TEXT SECTION:

Without proper SPV structure: Your investment sits in platform general accounts commingled with operating funds. During bankruptcy, you're an unsecured general creditor competing with landlords, vendors, and employees. Settlement proceeds get swept into bankruptcy estate. You might recover 10-30 cents on dollar after years of bankruptcy proceedings.
With proper SPV structure: Your investment funded an independent Delaware LLC created solely to hold that specific litigation. The LLC has its own bank account, independent directors, and no connection to platform operations beyond management agreement. Platform bankruptcy doesn't affect LLC ownership of litigation asset. Settlement proceeds flow to SPV, which distributes to LLC members (investors) per operating agreement. Platform's bankruptcy court has no claim on properly segregated SPV assets.

PROVIDED DATA:
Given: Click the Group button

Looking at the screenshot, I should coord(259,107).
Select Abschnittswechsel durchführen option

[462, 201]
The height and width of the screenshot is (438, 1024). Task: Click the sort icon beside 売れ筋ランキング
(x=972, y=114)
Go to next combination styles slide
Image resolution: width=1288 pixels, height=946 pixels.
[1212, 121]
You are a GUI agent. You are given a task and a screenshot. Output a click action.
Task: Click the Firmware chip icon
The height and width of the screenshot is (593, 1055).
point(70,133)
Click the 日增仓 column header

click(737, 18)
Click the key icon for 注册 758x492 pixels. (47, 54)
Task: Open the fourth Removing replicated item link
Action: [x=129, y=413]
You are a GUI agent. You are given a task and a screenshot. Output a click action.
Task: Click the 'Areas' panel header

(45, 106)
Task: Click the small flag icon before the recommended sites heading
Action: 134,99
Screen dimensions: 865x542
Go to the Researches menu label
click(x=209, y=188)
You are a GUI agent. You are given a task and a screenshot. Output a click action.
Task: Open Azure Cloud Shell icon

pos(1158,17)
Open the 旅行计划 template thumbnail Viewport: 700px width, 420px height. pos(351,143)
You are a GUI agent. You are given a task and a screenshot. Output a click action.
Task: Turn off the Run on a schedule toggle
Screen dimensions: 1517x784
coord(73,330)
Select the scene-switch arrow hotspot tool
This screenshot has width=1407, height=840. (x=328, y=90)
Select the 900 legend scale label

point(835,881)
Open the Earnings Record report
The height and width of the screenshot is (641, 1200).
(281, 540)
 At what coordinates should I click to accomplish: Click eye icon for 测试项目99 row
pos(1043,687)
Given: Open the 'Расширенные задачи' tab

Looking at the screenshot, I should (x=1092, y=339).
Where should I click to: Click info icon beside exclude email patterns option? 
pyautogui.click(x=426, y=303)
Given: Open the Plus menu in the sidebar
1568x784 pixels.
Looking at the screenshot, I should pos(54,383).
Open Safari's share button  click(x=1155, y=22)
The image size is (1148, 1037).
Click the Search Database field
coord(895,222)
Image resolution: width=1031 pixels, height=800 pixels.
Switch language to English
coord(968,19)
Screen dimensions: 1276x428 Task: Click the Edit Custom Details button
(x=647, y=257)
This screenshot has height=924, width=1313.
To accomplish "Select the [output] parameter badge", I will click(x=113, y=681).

GOALS:
1 - List the groups that, according to the text on SPV structure, an unsecured general creditor competes with during a platform bankruptcy.
2 - Substitute "Nevada" for "Delaware" in the passage of the SPV structure text between "Without proper SPV" and "segregated SPV assets.", inclusive, and write out that passage.
3 - Resume the text on SPV structure for litigation investments from where it stops.

SOLVED PROBLEMS:
1 - landlords, vendors, employees

2 -
Without proper SPV structure: Your investment sits in platform general accounts commingled with operating funds. During bankruptcy, you're an unsecured general creditor competing with landlords, vendors, and employees. Settlement proceeds get swept into bankruptcy estate. You might recover 10-30 cents on dollar after years of bankruptcy proceedings.
With proper SPV structure: Your investment funded an independent Nevada LLC created solely to hold that specific litigation. The LLC has its own bank account, independent directors, and no connection to platform operations beyond management agreement. Platform bankruptcy doesn't affect LLC ownership of litigation asset. Settlement proceeds flow to SPV, which distributes to LLC members (investors) per operating agreement. Platform's bankruptcy court has no claim on properly segregated SPV assets.

3 -
Elements of Effective Bankruptcy Remoteness
1. Independent Legal Entity: Delaware LLC/LP with narrow purpose restricted to funding specific cases and distributing proceeds—no activities unrelated to the litigation. Delaware's well-established corporate law (governed by the Delaware Limited Liability Company Act) provides legal clarity on entity separateness and bankruptcy remoteness.
2. Separate Bank Accounts: Dedicated SPV accounts with no commingling—investor capital and settlement proceeds flow exclusively through SPV accounts with independent tracking.
3. Independent Directors/Managers: At least one independent director not employed by or related to platform, preventing alter ego arguments.
4. Arms-Length Transactions: All platform-SPV transactions documented through written agreements at market terms—not vague administrative fees.
5. Substantive Consolidation Protections: Maintained corporate formalities prevent bankruptcy courts from consolidating SPV assets with platform estate.
When SPV Protections Fail
SPVs provide bankruptcy remoteness only if properly structured and maintained. Common failures:
Commingling of Funds: Platform uses SPV bank account for operating expenses or moves money between SPV and platform accounts without proper documentation. Courts treat this as evidence SPV lacked independent purpose.
Lack of Independent Decision-Making: All SPV decisions made by platform employees without independent director input. Courts may find SPV is mere instrumentality of platform.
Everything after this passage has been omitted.